§ WHAT THE TASK REQUIRES
Go through the records and show each line where the word "horizontal" occurs.

§ DATA LISTING
========================

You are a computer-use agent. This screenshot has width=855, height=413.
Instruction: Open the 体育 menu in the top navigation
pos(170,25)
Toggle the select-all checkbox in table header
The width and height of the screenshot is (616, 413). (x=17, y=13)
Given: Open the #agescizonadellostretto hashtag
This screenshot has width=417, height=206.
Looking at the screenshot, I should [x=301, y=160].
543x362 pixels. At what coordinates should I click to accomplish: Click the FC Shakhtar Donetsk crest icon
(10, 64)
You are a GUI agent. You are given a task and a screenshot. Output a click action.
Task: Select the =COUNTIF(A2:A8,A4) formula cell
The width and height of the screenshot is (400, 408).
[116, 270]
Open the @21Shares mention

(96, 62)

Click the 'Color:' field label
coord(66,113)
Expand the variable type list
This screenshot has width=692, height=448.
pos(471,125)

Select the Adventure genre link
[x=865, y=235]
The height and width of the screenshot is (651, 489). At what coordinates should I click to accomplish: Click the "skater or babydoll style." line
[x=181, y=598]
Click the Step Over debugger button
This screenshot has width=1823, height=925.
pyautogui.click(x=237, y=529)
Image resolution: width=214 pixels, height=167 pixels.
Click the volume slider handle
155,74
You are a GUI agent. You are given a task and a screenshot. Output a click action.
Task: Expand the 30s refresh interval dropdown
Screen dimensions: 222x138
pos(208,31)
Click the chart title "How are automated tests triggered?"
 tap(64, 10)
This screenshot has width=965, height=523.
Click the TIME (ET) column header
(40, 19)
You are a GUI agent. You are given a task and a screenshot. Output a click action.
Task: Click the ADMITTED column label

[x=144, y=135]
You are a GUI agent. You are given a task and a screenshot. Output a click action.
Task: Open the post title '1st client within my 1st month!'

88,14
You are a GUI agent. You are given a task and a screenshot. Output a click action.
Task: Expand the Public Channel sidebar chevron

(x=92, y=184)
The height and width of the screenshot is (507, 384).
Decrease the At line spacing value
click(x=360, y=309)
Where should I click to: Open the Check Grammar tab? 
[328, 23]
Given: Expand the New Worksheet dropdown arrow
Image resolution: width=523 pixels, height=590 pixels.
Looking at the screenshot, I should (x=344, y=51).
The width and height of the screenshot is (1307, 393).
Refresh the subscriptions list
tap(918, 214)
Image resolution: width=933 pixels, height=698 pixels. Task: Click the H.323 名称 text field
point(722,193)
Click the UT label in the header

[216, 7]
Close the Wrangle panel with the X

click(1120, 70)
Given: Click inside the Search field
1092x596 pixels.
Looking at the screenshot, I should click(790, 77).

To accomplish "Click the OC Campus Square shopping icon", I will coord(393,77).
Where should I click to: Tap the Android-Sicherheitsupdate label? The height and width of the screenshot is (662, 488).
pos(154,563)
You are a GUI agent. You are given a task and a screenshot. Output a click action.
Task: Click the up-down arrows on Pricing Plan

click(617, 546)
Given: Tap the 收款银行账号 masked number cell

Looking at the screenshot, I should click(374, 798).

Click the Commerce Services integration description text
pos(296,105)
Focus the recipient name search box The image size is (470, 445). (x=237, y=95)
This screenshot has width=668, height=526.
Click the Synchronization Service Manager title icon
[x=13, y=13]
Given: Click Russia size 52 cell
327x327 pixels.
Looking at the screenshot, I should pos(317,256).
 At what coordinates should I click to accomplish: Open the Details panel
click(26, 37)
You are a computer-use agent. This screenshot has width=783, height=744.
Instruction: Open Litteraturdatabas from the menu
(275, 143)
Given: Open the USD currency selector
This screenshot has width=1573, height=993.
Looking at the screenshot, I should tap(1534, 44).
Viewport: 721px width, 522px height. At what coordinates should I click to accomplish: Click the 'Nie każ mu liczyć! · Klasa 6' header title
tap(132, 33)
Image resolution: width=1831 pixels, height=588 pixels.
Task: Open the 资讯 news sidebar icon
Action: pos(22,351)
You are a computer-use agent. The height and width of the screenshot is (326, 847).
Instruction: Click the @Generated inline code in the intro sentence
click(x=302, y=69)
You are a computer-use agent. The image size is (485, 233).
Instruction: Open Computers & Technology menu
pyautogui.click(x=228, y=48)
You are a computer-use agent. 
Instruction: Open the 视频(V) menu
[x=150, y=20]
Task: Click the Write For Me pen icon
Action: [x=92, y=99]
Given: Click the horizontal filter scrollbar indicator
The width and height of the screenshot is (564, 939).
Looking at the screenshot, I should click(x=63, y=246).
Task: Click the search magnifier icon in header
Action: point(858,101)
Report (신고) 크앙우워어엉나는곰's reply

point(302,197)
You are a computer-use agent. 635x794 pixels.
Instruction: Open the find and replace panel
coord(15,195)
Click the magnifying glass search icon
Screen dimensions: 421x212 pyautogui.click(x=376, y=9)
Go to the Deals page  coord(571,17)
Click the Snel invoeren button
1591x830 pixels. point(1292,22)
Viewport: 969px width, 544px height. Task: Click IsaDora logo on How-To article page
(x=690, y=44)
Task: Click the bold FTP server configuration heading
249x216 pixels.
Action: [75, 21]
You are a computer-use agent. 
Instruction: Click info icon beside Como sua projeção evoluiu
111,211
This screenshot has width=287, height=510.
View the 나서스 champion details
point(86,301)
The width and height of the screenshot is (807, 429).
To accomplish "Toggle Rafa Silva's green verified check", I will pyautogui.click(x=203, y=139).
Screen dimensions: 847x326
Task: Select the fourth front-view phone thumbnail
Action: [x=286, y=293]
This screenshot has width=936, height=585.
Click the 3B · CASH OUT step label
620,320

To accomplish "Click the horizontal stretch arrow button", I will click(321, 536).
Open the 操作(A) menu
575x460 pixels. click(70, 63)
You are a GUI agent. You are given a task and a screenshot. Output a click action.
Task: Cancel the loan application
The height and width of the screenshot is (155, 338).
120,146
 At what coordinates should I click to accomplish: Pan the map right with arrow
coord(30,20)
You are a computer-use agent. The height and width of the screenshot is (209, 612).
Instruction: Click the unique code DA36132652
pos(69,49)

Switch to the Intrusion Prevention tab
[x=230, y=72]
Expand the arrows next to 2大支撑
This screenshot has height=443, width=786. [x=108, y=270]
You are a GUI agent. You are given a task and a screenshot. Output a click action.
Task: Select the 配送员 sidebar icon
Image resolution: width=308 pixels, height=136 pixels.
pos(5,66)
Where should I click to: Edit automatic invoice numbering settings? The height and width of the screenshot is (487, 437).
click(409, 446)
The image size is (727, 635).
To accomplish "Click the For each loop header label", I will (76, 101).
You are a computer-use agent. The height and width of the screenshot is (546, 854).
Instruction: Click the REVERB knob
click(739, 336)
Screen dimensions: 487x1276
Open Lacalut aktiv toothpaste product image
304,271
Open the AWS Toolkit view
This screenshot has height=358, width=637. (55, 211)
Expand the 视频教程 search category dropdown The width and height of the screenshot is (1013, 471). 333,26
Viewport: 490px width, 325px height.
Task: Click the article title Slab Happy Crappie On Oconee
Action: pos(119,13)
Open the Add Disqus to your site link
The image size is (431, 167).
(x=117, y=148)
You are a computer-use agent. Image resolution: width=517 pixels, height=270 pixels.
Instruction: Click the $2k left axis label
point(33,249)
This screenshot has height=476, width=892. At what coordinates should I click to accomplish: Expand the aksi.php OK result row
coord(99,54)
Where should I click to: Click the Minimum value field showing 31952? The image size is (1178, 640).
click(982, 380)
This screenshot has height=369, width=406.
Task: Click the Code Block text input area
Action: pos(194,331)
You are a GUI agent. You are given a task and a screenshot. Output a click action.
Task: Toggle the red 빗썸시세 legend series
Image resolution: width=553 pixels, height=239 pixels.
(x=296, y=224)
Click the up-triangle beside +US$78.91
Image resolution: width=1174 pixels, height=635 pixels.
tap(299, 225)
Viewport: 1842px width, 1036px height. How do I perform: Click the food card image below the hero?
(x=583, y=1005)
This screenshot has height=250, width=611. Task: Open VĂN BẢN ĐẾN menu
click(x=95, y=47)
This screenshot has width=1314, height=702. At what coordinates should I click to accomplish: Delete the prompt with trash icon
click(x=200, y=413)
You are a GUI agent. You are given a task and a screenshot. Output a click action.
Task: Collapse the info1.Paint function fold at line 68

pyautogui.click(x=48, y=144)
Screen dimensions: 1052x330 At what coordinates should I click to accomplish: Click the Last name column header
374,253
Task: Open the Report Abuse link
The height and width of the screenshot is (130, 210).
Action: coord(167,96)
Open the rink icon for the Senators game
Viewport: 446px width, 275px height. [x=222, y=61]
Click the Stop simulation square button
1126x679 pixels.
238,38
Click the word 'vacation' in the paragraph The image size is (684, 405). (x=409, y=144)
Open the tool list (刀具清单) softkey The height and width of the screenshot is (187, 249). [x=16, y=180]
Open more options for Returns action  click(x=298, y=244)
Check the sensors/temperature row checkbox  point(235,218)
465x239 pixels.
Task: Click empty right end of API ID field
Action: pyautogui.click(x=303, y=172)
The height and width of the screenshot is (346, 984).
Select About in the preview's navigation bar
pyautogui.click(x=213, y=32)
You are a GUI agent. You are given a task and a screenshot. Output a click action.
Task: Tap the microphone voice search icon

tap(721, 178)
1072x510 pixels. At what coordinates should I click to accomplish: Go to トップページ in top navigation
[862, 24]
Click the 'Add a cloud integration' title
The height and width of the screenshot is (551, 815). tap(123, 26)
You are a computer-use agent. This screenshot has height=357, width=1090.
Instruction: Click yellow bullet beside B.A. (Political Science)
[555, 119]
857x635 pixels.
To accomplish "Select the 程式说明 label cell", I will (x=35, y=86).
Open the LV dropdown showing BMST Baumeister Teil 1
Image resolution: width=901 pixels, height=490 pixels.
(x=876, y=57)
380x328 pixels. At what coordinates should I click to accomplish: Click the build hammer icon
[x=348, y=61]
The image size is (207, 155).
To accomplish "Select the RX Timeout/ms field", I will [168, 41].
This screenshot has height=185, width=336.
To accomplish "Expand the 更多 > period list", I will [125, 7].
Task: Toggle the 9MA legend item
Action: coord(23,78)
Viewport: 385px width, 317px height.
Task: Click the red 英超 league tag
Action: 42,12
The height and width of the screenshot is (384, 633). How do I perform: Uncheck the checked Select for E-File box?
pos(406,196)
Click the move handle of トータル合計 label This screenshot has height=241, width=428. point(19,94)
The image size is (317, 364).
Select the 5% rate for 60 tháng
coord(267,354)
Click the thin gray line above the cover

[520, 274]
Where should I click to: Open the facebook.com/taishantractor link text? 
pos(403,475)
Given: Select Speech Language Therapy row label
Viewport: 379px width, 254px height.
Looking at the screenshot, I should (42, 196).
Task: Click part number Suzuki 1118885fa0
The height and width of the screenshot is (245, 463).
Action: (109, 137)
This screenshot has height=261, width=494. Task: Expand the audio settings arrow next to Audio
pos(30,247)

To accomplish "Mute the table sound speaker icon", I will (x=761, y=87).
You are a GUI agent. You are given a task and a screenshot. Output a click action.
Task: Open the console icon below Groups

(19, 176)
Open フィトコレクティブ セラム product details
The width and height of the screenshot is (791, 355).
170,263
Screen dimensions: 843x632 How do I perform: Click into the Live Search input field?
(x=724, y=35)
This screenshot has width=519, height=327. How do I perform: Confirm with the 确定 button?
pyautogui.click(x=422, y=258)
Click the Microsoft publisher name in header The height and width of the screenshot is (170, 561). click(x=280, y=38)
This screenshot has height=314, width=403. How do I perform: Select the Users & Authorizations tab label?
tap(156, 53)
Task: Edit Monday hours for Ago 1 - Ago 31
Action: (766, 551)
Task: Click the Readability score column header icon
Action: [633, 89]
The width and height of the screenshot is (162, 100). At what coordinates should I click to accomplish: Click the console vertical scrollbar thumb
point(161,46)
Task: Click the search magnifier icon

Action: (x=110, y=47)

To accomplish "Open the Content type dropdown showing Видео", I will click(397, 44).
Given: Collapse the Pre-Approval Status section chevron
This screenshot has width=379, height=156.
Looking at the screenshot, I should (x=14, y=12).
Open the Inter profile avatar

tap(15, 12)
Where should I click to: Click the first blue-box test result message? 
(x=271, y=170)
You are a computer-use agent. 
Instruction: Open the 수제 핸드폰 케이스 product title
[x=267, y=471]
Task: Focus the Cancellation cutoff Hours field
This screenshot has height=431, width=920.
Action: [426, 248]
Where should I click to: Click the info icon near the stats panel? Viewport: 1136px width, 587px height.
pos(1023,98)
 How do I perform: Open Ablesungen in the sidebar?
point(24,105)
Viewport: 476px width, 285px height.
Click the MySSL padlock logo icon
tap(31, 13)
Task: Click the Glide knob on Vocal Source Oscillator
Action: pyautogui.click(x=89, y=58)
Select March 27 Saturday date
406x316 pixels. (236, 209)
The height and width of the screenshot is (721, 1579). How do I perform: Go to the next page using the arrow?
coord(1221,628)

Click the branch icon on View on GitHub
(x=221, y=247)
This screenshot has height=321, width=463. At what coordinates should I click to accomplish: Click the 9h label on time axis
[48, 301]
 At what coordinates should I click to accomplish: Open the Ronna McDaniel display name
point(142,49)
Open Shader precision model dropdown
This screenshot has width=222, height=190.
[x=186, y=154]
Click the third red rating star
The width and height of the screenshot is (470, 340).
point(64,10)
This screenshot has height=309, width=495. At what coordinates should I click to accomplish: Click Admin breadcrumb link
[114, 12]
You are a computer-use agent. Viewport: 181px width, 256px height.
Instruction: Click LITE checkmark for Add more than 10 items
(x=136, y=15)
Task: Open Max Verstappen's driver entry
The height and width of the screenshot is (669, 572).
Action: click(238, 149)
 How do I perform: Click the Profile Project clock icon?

========================

§ SOLUTION
Given: Click the horizontal filter scrollbar indicator
To accomplish "Click the horizontal stretch arrow button", I will click(321, 536).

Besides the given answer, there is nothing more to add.